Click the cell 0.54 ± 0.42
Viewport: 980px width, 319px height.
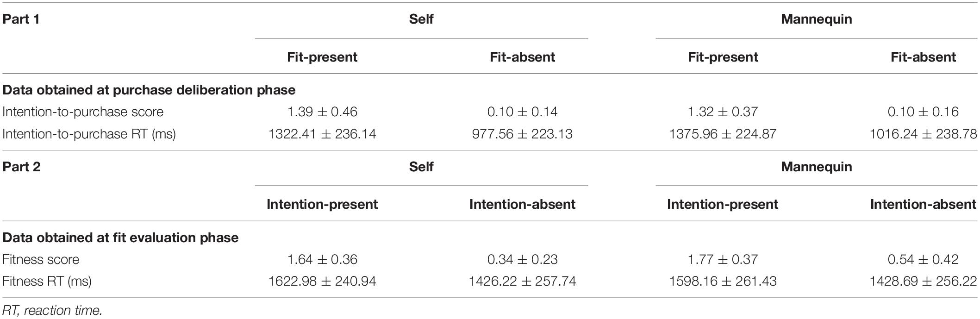(x=923, y=259)
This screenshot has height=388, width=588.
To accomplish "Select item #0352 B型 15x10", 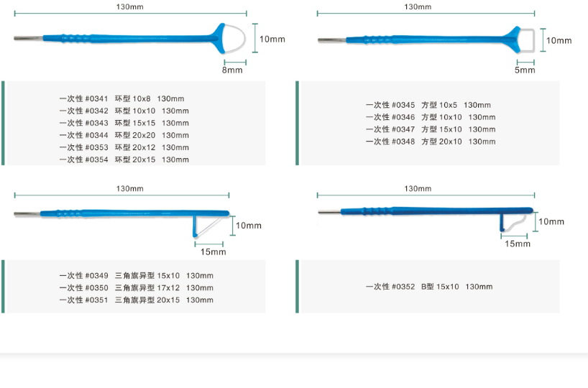I will tap(428, 287).
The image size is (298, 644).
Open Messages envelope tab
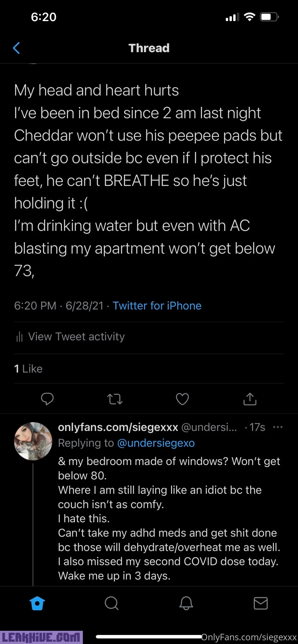[260, 603]
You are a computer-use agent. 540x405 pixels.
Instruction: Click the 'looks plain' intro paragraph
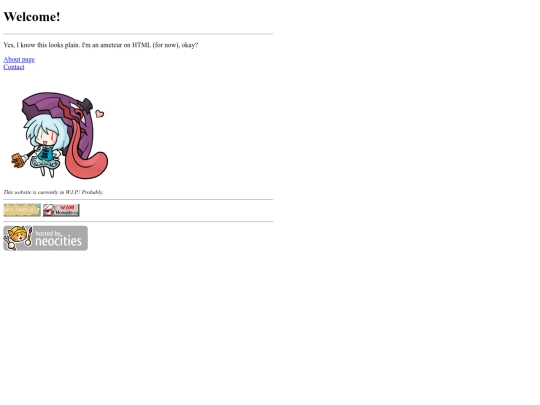click(x=101, y=45)
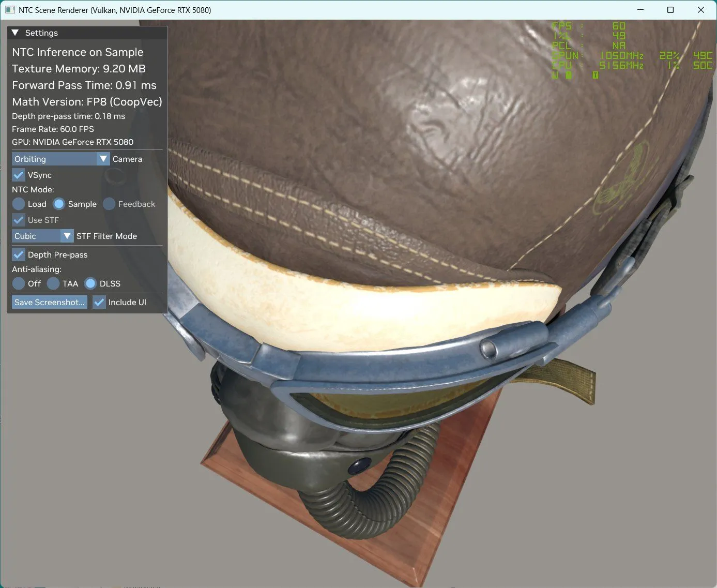Minimize the NTC Scene Renderer window
Screen dimensions: 717x588
640,10
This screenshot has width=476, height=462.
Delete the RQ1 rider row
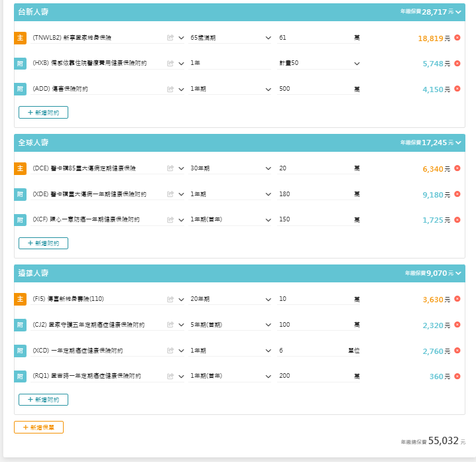[457, 376]
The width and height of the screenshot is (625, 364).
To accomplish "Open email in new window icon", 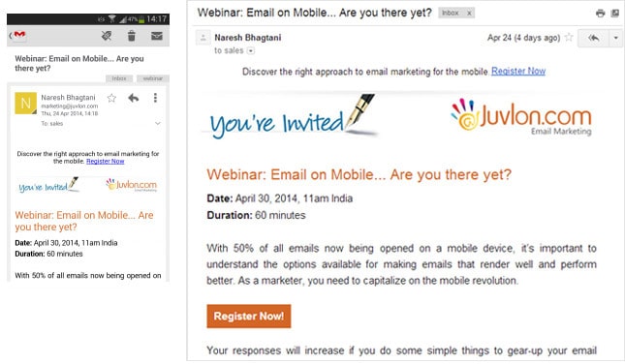I will click(x=615, y=14).
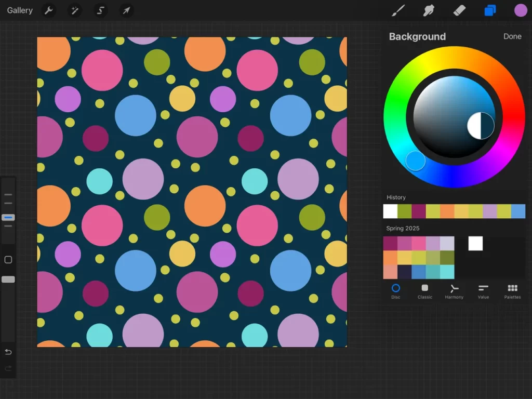Open the Actions wrench menu

click(48, 10)

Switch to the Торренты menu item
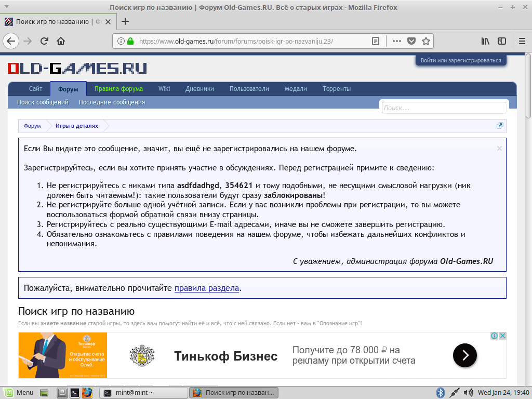pyautogui.click(x=337, y=88)
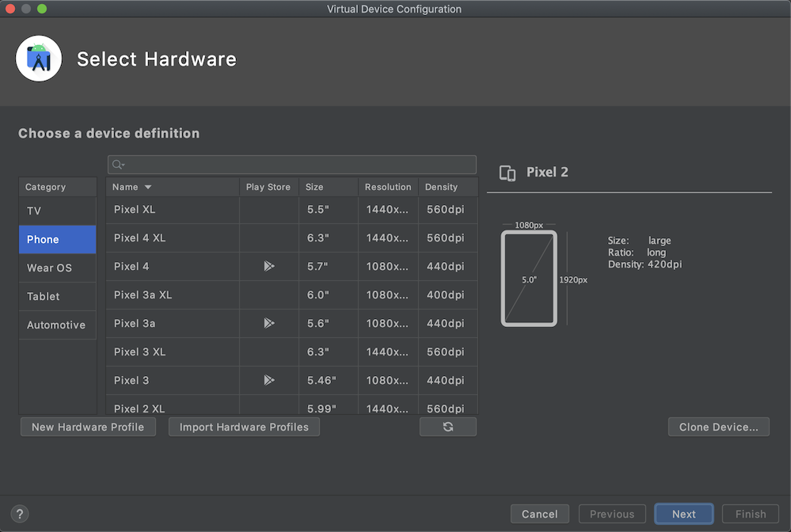
Task: Click inside the device search field
Action: point(291,164)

> [WORK TO COMPLETE]: Tally the lines of the material above that include the string "screenshot", then give only the tally.

> [COMPLETED EXERCISE]: 3